Materials and methods: Six CFDL platforms were evaluated in this retrospective study (September 2021). Single- and multilabel classifiers were trained for thoracic pathologic conditions using Guangzhou pediatric and NIH-CXR14 (ie, National Institutes of Health ChestX-ray14) datasets, and external testing was performed using subsets of NIH-CXR14 and Stanford CheXpert datasets, respectively. Pneumonia detection and pneumothorax segmentation models were trained using the Radiological Society of North America (RSNA) Pneumonia and Society for Imaging Informatics in Medicine (SIIM) Pneumothorax datasets, respectively. Model performance was evaluated using F1 scores. Usability was evaluated based on feasibility of image uploading and model training, ease of use, and cost.

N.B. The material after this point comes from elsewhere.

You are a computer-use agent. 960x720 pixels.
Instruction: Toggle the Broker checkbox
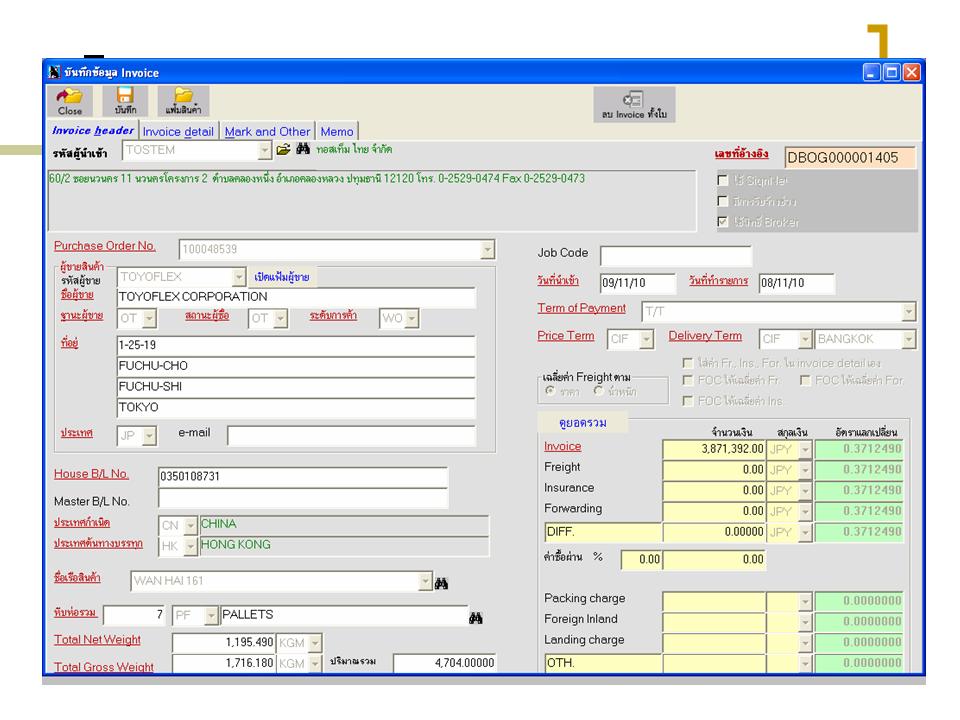click(x=723, y=222)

Results: NIH-CXR14 and CheXpert datasets contained 112 120 (mean age, 47 years ± 17 [SD]; 63 340 male patients) and 151 522 images (mean age, 61 years ± 18; 88 931 male patients), respectively. The other datasets did not report demographics (Guangzhou, 5826 images; RSNA, 26 683 images; SIIM, 15 301 images). Six platforms offered single-label classifiers, four multilabel classifiers, five object detection models, and one segmentation model. Guangzhou pneumonia classifiers demonstrated good internal (F1, 0.93-0.99) and poor external (F1, 0.39-0.44) performance. Multilabel NIH-CXR14 classifiers showed poor internal and external performance (F1, 0.00-0.36 and 0.00-0.76, respectively). NIH-CXR14 single-label classifiers performed poorly (F1, 0.00, all). The single successfully trained pneumonia detection model had an F1 score of 0.48. No segmentation model was successfully trained. Platform usability was limited, with all requiring some type of coded solution.

Conclusion: CFDL platforms demonstrated limited performance and usability for chest radiograph analysis.Keywords: Artificial Intelligence, Automated Machine Learning, Chest Radiographs, Deep Learning, Code-Free Deep Learning, Pneumonia, Pneumothorax, Radiology Supplemental material is available for this article. © RSNA, 2023.

Keywords: Artificial Intelligence; Automated Machine Learning; Chest Radiographs; Code-Free Deep Learning; Deep Learning; Pneumonia; Pneumothorax; Radiology.